Print the passage below on the perceptron model of a neuron in full, word for word.
══ READING TEXT ══
Drawing this in a more formal manner, we get the diagram on the right. All the information in the above picture is included in this one too.

The Σ sign represents the summation of x + y in the cell body.

Ok, so we have a simple model of a neuron (called a perceptron now that it's on our computer). So what is it capable of doing? Well, we can answer this question just by thinking about what comes out of the axon; the output. We only have one neuron, so one axon, and therefore one output. In the case of a biological neuron, it's either firing, or it isn't. We can represent this as either 1 (when it fires) or 0 (when it doesn't). So there's our answer; the perceptron is capable of taking it's inputs, summing them together and categorising them into one of two groups depending on whether the sum is greater than the threshold or not.
═══
══ SOURCE MATERIAL ══
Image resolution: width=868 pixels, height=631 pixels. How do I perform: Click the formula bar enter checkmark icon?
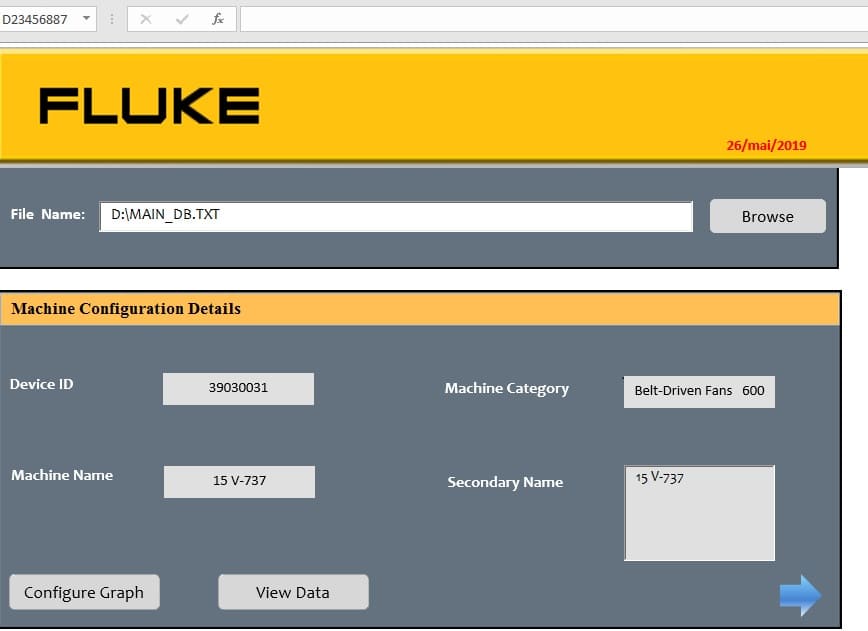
═══
#### [EXERCISE RESULT]
Drawing this in a more formal manner, we get the diagram on the right. All the information in the above picture is included in this one too.

The Σ sign represents the summation of x + y in the cell body.

Ok, so we have a simple model of a neuron (called a perceptron now that it's on our computer). So what is it capable of doing? Well, we can answer this question just by thinking about what comes out of the axon; the output. We only have one neuron, so one axon, and therefore one output. In the case of a biological neuron, it's either firing, or it isn't. We can represent this as either 1 (when it fires) or 0 (when it doesn't). So there's our answer; the perceptron is capable of taking it's inputs, summing them together and categorising them into one of two groups depending on whether the sum is greater than the threshold or not.